**Given problem:**
Render the material as a Markdown table with the columns Row and Line, one numbered row per nonblank line, leaving out the pictures.

**Extracted information:**
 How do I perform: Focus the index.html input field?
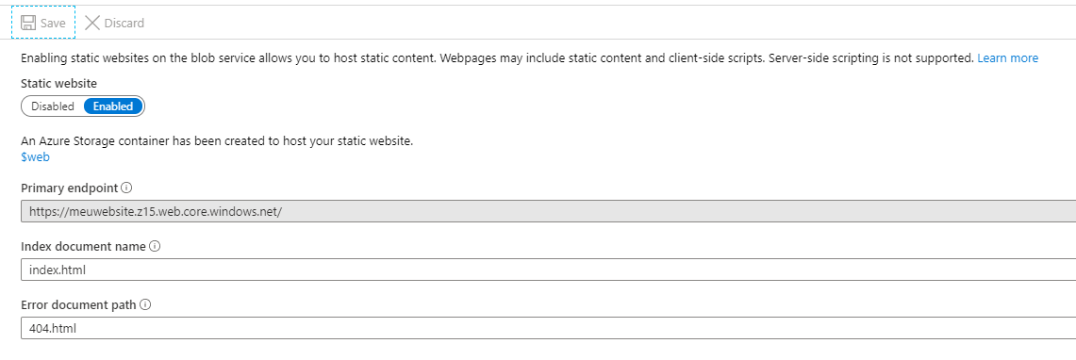point(548,270)
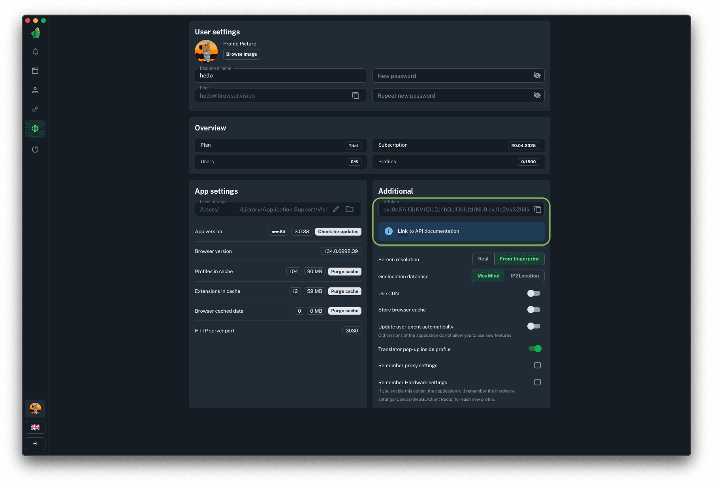The height and width of the screenshot is (485, 713).
Task: Open the team users sidebar icon
Action: [35, 90]
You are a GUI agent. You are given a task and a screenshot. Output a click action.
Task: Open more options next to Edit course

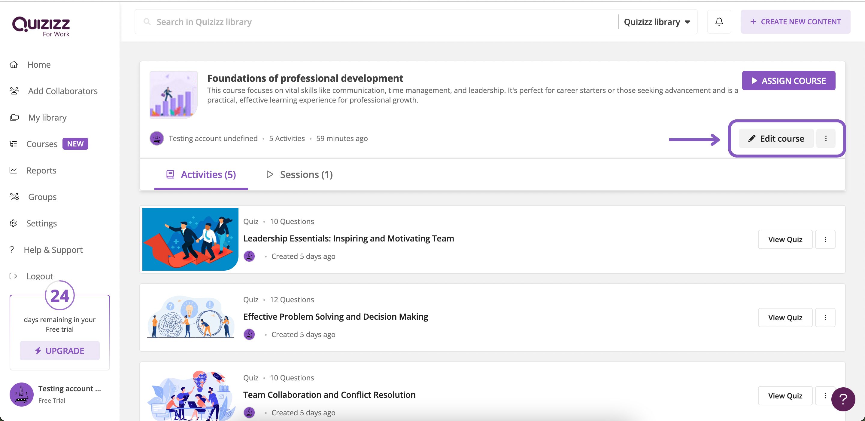coord(826,139)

**Response to the task:**
| Row | Line |
|---|---|
| 1 |  How do I perform: Focus the index.html input field? |
| 2 | point(548,270) |
| 3 | The height and width of the screenshot is (485, 713). |
| 4 | Task: Open the team users sidebar icon |
| 5 | Action: [35, 90] |
| 6 | You are a GUI agent. You are given a task and a screenshot. Output a click action. |
| 7 | Task: Open more options next to Edit course |
| 8 | coord(826,139) |